Pirir is striving to see support for more women of various backgrounds. “Diversity is different people from different continents and experiences,” she says. “For me diversity is equality and seeing stories we’ve never seen before. If you start seeing stories as something unique, you can get away from the box ticking.”

It is an approach that will affect the types of stories filmmakers are encouraged to tell. Forsman recalls a conversation with Iranian-Finnish filmmaker Hamy Ramezan (Any Day Now), who felt like he was “only expected to write about refugee stories, and he doesn’t want to be labelled only as a refugee writer”. Forsman adds: “It’s complicated; we have to have nuances in these films and series about identities and cultural backgrounds.”

Jarek says thankfully he has not seen Ahmad being pigeonholed in the kinds of stories he wants to tell. “When Fenar said he wanted to do Valhalla, about the Nordic myths, people said, ‘That’s interesting, why not have someone coming from a slightly different experience?’”

Ulaa Salim, who was born in Denmark to Iraqi immigrant parents, is also readying his second feature Eternal, an ambitious climate-related sci-fi drama that on the surface has no connection to his cultural heritage.
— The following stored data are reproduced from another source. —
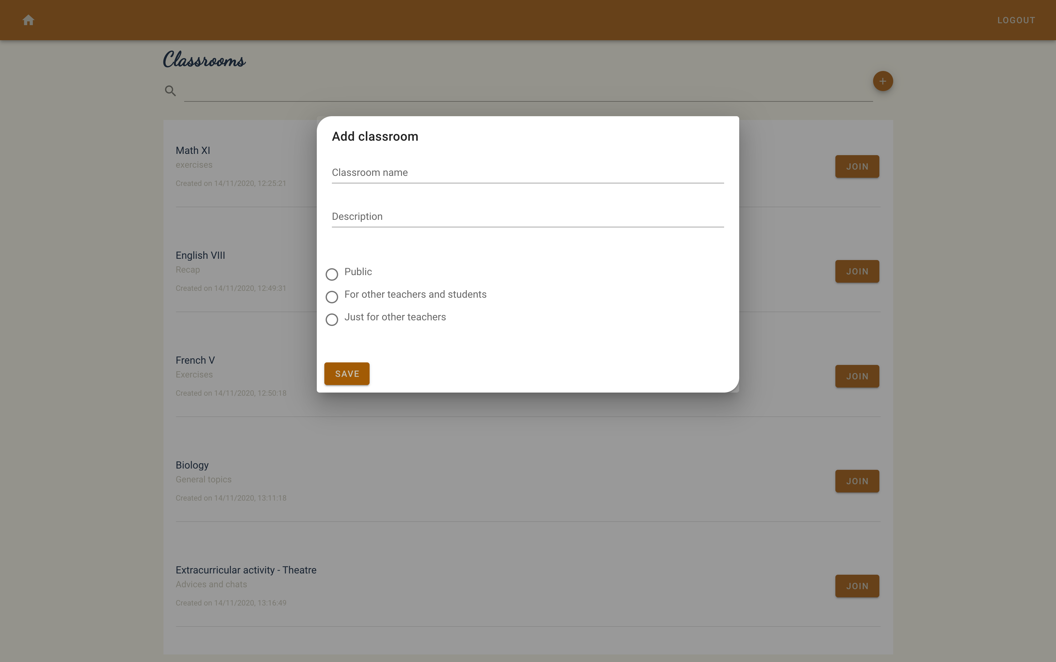Click the SAVE button in Add classroom
The width and height of the screenshot is (1056, 662).
coord(346,374)
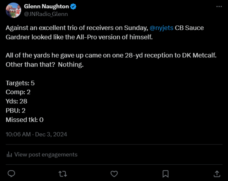Screen dimensions: 228x181
Task: Open View post engagements
Action: (x=46, y=154)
Pirir’s slate includes co-producing Nabil Ayouch’s Touda, Inadelso Cossa’s The Nights Still Smell Of Gun­powder, Colombia-set Where The River Begins by Juan Andres Arango, and Dalia Huerta Cano’s Resistance, to shoot in Guatemala in 2024. “I like to think globally and for a global audience,” says Pirir. “We can mix our cultures with new perspectives — it is a great way forward for cinema.

“It’s important to continue talking about diversity,” she adds. “It’s not just a fashion. There have been many years of cinema history that we haven’t seen these voices, and I’m going to keep fighting for that.”